### EXERCISE
Reproduce verbatim everything from the line containing "0.125 kHz circle marker in before-treatment Right-FF1" down to the line containing "(x=776, y=287)", with both of those lines included.

### Items stored from a collection
##########

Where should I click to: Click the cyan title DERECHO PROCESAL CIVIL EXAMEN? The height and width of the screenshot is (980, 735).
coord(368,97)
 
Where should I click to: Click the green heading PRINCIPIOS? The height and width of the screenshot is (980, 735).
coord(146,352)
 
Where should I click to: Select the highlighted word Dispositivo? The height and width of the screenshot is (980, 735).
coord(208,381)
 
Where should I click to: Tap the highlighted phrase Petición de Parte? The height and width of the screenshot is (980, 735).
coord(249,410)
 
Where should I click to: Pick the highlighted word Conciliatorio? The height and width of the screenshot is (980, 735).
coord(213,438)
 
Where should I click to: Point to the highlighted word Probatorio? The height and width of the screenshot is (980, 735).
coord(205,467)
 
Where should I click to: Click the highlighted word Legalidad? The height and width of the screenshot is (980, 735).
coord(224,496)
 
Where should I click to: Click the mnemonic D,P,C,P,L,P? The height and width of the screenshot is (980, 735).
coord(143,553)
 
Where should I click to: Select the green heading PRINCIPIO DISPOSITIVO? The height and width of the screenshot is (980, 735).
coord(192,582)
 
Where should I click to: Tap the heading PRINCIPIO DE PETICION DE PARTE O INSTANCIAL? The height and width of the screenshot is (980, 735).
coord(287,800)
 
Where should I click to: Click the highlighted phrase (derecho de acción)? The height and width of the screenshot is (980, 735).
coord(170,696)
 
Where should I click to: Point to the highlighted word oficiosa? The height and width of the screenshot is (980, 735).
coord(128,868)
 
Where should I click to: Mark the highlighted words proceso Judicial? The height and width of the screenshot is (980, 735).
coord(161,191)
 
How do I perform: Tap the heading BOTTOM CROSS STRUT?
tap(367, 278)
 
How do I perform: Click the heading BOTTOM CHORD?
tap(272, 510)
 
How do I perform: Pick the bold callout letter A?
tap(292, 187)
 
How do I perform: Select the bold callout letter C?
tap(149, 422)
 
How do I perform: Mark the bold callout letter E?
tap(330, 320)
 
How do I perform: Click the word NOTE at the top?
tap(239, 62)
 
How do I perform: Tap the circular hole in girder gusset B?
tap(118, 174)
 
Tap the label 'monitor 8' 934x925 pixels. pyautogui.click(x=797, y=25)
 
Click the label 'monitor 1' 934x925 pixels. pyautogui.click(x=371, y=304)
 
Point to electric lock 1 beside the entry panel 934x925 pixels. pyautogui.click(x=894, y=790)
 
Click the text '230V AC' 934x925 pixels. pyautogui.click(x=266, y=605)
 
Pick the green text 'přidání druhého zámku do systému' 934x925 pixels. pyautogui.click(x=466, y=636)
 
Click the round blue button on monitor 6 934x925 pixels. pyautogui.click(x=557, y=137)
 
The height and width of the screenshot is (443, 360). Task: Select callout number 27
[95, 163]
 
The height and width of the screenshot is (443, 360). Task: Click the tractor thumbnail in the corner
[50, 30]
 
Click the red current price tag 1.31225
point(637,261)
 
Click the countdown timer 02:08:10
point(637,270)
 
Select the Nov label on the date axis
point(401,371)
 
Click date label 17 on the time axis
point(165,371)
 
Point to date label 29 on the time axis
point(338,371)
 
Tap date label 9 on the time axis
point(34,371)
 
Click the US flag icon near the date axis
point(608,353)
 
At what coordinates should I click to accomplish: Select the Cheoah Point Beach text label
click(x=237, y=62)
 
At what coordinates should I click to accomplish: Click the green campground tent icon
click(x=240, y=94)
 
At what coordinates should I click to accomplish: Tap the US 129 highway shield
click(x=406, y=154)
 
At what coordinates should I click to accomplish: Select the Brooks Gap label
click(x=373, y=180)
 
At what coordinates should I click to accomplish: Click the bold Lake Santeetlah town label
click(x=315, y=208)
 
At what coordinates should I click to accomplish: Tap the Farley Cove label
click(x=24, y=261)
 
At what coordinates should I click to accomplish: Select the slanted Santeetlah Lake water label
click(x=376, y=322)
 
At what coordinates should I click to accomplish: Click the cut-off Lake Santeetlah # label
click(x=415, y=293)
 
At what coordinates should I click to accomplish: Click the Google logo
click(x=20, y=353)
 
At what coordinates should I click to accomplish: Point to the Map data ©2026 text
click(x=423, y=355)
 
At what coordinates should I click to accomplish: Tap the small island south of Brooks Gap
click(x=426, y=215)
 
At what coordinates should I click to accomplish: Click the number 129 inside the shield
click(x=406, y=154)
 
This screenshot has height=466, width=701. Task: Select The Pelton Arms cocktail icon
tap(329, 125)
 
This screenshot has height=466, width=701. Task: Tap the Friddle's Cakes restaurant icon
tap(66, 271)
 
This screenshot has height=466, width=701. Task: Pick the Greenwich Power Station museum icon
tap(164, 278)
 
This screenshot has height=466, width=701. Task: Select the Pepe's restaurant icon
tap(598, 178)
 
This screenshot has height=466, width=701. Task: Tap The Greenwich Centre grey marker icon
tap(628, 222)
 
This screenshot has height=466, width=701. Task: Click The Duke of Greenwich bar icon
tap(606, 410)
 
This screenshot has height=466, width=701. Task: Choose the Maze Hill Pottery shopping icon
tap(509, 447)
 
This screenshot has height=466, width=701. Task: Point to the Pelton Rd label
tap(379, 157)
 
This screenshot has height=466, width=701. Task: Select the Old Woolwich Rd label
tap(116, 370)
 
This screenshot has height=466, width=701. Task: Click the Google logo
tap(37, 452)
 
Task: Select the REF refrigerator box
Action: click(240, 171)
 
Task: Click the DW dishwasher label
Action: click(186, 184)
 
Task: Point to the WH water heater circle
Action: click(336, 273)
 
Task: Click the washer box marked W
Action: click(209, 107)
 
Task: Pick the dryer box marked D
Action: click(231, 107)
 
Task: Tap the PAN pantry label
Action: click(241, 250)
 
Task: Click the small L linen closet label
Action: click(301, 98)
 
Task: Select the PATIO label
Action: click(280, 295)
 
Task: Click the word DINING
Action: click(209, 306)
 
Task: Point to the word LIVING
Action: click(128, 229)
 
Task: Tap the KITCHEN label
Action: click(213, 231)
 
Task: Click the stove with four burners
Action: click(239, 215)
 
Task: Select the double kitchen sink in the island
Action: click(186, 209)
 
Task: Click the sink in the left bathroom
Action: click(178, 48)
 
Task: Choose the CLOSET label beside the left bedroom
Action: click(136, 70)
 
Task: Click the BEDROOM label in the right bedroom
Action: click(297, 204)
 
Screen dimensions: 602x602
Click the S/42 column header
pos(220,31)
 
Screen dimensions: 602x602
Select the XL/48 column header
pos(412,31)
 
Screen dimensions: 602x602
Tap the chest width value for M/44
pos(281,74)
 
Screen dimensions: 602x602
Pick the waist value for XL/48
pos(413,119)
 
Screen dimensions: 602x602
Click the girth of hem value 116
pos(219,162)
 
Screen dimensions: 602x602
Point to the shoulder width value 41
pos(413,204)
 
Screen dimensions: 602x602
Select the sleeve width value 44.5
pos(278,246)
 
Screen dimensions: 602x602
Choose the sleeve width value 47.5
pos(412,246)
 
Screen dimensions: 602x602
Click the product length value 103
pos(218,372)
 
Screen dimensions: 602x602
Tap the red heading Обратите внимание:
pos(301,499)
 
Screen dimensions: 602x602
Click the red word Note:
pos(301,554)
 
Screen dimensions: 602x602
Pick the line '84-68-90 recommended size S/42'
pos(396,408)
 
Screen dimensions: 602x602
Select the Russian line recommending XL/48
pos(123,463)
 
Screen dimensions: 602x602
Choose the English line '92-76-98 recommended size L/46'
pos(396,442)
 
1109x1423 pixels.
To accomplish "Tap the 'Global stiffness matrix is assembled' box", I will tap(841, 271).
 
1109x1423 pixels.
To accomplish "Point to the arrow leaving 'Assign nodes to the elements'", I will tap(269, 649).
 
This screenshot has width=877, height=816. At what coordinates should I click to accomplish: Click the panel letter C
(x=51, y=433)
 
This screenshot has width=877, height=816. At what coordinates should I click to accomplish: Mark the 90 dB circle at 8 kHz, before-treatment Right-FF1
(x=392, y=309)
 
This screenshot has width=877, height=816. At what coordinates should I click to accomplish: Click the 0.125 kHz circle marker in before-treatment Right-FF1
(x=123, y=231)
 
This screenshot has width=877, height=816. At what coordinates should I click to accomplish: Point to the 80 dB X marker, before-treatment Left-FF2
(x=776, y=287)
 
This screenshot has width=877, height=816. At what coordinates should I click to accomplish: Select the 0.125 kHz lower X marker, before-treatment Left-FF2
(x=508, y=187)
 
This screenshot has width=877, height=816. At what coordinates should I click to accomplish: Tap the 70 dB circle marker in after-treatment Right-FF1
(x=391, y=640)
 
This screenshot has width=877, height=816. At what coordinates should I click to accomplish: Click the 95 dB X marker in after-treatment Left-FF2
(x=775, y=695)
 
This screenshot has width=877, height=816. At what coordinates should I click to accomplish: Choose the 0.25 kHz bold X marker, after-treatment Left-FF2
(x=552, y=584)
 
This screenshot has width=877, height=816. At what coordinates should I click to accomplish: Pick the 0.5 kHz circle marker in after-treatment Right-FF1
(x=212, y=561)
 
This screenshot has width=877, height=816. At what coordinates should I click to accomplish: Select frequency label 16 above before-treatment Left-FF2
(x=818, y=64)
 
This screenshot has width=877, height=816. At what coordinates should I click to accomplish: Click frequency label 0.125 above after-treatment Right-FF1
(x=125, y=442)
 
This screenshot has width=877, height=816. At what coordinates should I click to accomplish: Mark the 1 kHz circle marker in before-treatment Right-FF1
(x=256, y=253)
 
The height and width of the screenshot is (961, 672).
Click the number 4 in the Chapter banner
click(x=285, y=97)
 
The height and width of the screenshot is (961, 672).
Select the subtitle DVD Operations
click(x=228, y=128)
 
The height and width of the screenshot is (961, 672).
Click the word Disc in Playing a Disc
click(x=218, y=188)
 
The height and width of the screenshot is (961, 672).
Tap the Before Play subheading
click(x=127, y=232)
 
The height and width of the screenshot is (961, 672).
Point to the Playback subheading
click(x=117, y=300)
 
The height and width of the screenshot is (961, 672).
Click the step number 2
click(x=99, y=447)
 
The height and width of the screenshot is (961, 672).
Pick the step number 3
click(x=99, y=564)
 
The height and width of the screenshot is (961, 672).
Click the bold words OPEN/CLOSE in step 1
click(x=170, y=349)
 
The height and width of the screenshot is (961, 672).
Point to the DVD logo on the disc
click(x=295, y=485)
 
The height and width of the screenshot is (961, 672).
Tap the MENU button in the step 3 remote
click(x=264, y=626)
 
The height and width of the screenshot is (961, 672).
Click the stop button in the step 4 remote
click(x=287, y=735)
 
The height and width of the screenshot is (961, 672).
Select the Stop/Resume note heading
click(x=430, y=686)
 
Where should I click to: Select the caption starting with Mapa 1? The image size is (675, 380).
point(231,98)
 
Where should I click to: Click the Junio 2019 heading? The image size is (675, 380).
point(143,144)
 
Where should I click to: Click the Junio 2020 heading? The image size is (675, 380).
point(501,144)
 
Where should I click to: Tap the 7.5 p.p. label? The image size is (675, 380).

##########

### THE SOLUTION
This screenshot has width=877, height=816. At what coordinates should I click to accomplish: Click the 0.125 kHz circle marker in before-treatment Right-FF1
(x=123, y=231)
 
This screenshot has width=877, height=816. At what coordinates should I click to accomplish: Point to the 80 dB X marker, before-treatment Left-FF2
(x=776, y=287)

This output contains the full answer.